Front Page - Friday, September 22, 2017

Tesla Gun wows visitors at Mini Maker Faire




Cameron Prince fires a harmless bolt of lightning from his Tesla Gun. - Photographs by David Laprad

Cameron Prince looks like he’s stepped out of a “Ghostbusters” movie as he lowers his gun, takes aim at a young woman’s hand and pulls the trigger.

A crackling sound fills the air as a bolt of lightning arcs three feet from the tip of the gun to its target. But instead of screaming in agony as her hand melts from the heat of a thousand suns, the young lady laughs and holds her hand steady.

She’s passed the test and is now one of the cool kids.

The “weapon” Prince is holding is actually a Tesla Gun, a portable machine that produces harmless high frequency, low currency bolts of lightning.

“High-frequency electricity tends to flow over your body rather than through it,” he says. “You feel the impact as well as some heat, but you don’t feel shocked because the electricity is moving over your skin.”

A fan of Nikola Tesla since first seeing the inventor on television as a child, Prince built the Tesla Gun with the help of a couple of friends.

The device consists of a battery, CPU and power supply circuits along with a pistol grip mounted Tesla coil capable of producing six-foot sparks. The power supply circuitry is water-cooled and can run continuously for several minutes or provide up to several hours of non-continuous operation.

Advanced control circuity allows the sparks to be varied in length, frequency and pulse-rate.

The gun can be used to ignite hydrogen-filled balloons for a nice bang, or directed into a grounded rod to roast marshmallows or hot dogs.

At lower power levels, the sparks aren’t painful, and those brave enough can touch them.

A computer programmer by trade, Prince says this is the third version of the gun, and the first one that worked. “We blew up a couple while we were trying to perfect it,” he says as he fires a bolt of lightning at a boy’s hand.

A resident of Huntsville, Prince is at the First Tennessee Pavilion, where about 80 vendors are showing off their creations on a Saturday afternoon in September at the Chattanooga Mini Maker Faire.

As part of an event that includes a video game that uses electricity conducted through Silly Putty to control Ms. Pac-Man, remote-controlled robots that compete in games of speed and dexterity and a self-contained ecosystem that raises fish and produces lettuce, Prince’s Tesla Gun fits right in.

Despite looking like a weapon one might wield in a sci-fi video game, the gun is nothing new.
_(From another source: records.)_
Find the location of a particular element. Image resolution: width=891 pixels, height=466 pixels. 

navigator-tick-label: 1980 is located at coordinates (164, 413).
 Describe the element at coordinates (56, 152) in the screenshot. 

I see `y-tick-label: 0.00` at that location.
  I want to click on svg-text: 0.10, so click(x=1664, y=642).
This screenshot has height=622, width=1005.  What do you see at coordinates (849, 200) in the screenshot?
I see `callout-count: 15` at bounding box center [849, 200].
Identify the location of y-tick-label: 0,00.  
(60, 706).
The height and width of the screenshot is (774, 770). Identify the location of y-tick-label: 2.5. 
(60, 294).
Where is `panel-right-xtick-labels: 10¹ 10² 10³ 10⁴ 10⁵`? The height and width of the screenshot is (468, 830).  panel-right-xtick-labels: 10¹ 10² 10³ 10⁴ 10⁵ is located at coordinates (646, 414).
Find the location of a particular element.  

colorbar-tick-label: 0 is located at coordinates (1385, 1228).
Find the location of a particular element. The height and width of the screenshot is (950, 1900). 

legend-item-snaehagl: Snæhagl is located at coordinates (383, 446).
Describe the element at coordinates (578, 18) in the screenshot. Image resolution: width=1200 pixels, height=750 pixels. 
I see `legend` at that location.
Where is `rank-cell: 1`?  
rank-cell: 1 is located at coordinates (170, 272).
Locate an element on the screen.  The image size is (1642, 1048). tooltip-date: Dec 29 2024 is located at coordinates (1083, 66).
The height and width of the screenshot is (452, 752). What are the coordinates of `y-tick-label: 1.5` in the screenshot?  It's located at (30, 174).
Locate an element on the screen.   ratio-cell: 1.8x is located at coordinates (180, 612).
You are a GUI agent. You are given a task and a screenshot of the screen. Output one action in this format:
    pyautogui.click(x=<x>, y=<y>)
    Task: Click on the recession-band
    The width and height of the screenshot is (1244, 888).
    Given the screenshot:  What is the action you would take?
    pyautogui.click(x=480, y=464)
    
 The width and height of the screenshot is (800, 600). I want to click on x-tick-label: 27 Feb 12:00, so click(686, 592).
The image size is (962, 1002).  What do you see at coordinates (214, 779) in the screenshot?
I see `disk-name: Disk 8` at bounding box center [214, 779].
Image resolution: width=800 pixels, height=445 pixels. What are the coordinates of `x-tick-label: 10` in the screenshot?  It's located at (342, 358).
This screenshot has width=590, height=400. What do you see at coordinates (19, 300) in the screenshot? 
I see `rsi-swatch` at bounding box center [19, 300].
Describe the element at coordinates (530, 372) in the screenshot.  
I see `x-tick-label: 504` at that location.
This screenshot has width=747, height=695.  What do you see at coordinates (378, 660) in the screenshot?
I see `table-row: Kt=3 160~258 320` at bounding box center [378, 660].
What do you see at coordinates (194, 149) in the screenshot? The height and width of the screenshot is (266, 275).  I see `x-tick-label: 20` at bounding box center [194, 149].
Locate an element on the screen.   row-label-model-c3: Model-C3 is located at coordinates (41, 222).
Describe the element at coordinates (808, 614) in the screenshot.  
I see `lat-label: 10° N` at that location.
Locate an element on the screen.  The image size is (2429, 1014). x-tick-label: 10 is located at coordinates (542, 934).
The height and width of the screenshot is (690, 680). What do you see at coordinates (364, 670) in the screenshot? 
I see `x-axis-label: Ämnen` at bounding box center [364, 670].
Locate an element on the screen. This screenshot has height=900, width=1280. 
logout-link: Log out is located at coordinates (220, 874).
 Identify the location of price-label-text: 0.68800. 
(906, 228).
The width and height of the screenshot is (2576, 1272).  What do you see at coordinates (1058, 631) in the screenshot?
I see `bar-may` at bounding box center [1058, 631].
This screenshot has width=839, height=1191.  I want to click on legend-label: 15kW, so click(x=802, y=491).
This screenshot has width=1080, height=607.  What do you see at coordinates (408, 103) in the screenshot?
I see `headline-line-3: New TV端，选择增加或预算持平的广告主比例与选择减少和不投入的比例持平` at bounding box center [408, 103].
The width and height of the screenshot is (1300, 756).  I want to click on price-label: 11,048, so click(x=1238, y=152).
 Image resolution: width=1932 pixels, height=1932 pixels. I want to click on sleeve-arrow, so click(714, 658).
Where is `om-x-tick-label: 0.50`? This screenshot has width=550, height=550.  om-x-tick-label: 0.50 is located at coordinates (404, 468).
Rather, it’s based on technology Tesla invented in the 1800s.

“He was attempting to send electricity wirelessly,” Prince explains.

Tesla (1856-1943) was a Serbian-American inventor, electrical engineer, mechanical engineer and physicist who’s best known for his contributions to the design of the modern alternating current electricity supply system.

A patent search on Tesla is just as eye-opening as the sparks his inventions produce. Pumps, fluid propulsion, motors and more are all there.

Tesla’s inventions excited Prince as a young man and continue to impress him today. “Tesla harnessed Niagara Falls to produce electricity, he invented radar, he invented fluorescent lighting – the number of contributions he made to society is amazing,” he notes.

Prince has been studying Tesla and building his inventions since he was a kid. Despite its intimidating appearance, the Tesla Gun he’s holding is a smaller version of a larger device he built.

“I have one that stands about 12 feet tall. It produces 16-feet long lightning bolts and plays music,” he adds. “The computer can modulate the sparks so they produce the notes contained in a MIDI file. Van Halen’s ‘Eruption’ sounds good.”

Although Prince’s Tesla Gun would be a hit at parties, it’s not for sale. But people wanting to learn more about the device, Tesla or Prince’s life-long obsession can do so at www.teslauniverse.com.

Prince created the website to provide a place for like-minded Tesla enthusiasts to gather and discuss his inventions. The site boasts a community of 3,000 users.

One does not have to pass the Tesla Gun test to join.